• _Required task_: Update the lines starting at the one that contains "Image resolution: width=1024, height=1366." and ending at the one that contains "Sign up (963, 26)" by replacing "Locate" with "Find". Write out only those lines, with everything else left as it is.

• _Given data_:
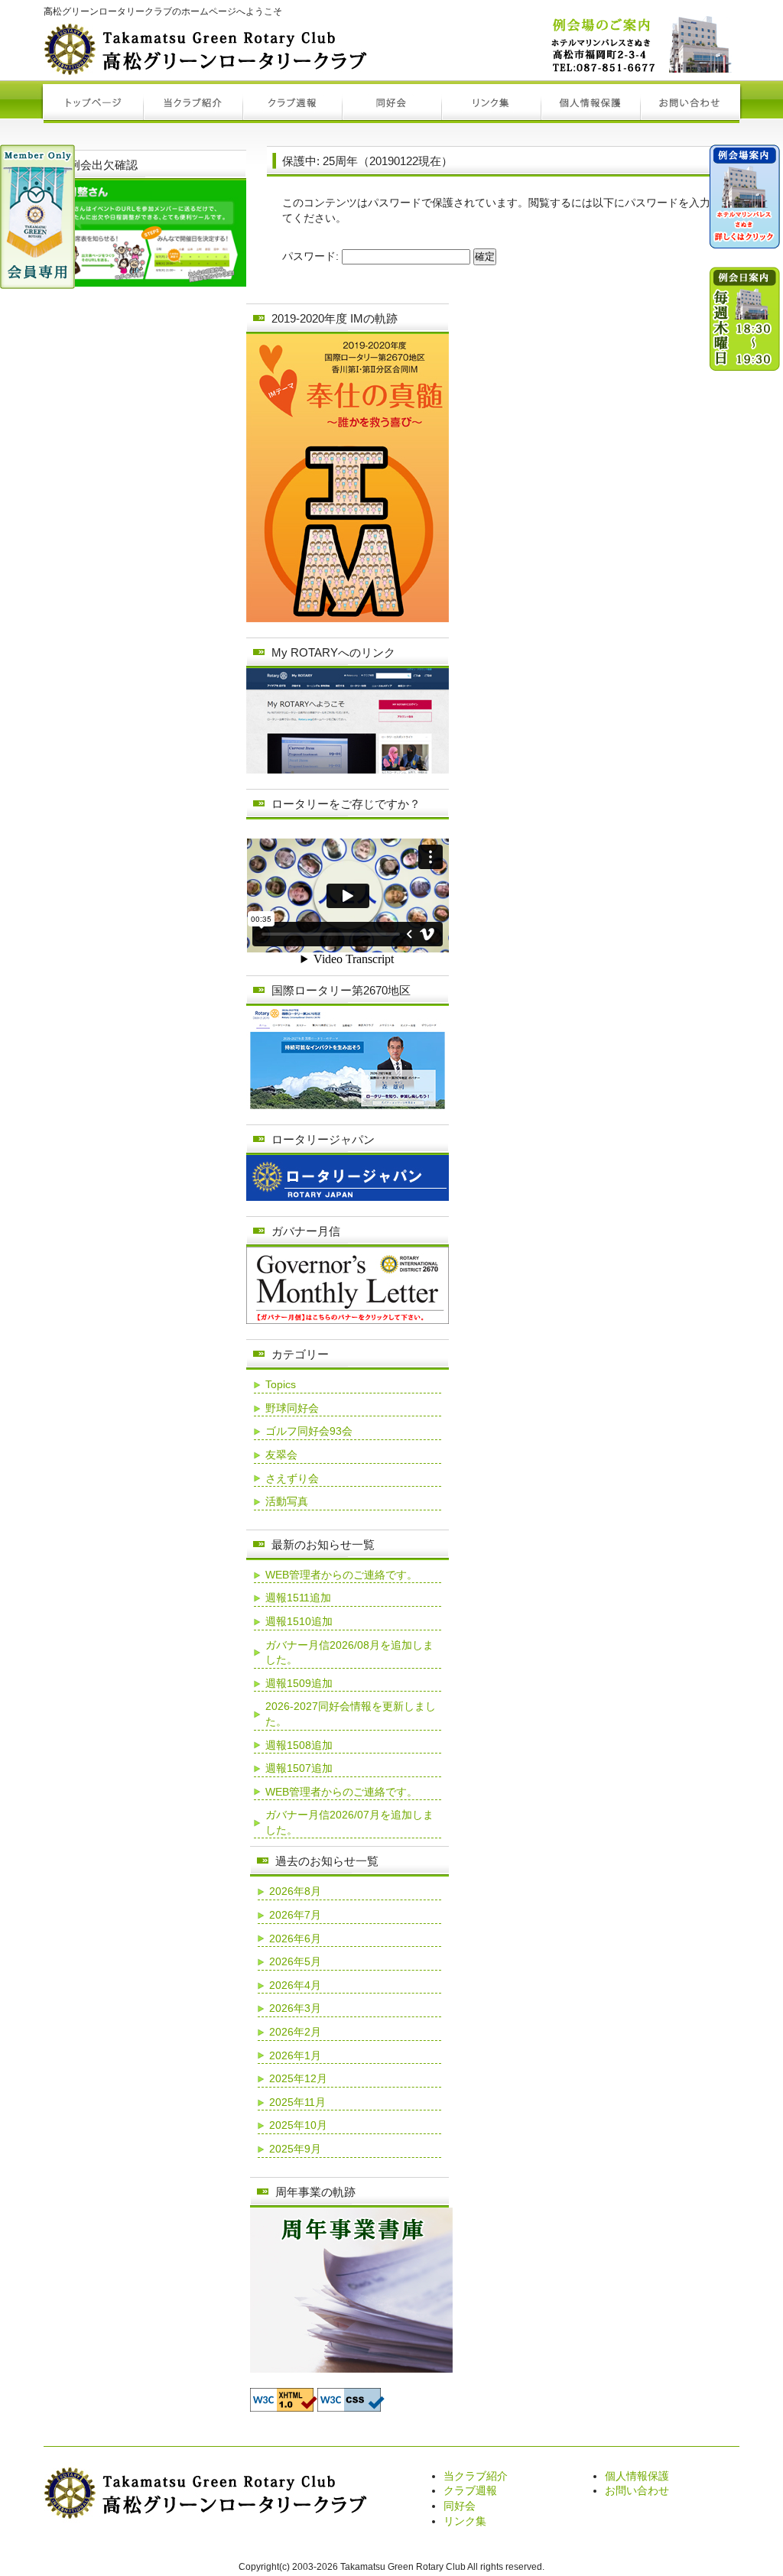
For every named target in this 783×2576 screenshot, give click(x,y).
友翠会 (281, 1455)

* * *

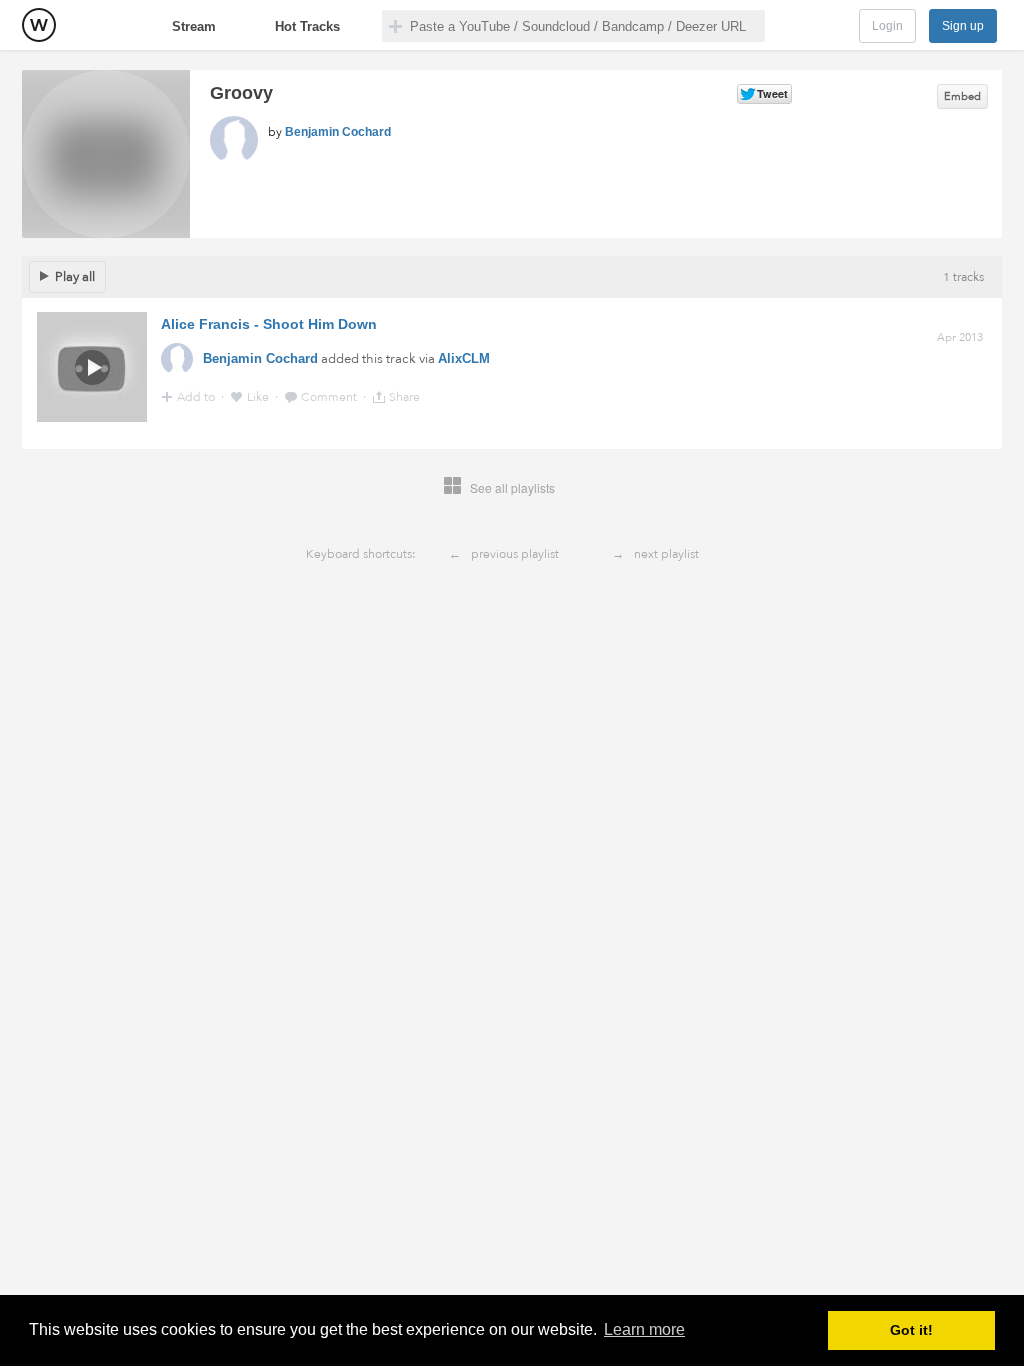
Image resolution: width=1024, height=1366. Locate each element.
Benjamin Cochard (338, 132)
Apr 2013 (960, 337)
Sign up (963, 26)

• _Written response_:
Image resolution: width=1024, height=1366. Find each element.
Benjamin Cochard (338, 132)
Apr 2013 (960, 337)
Sign up (963, 26)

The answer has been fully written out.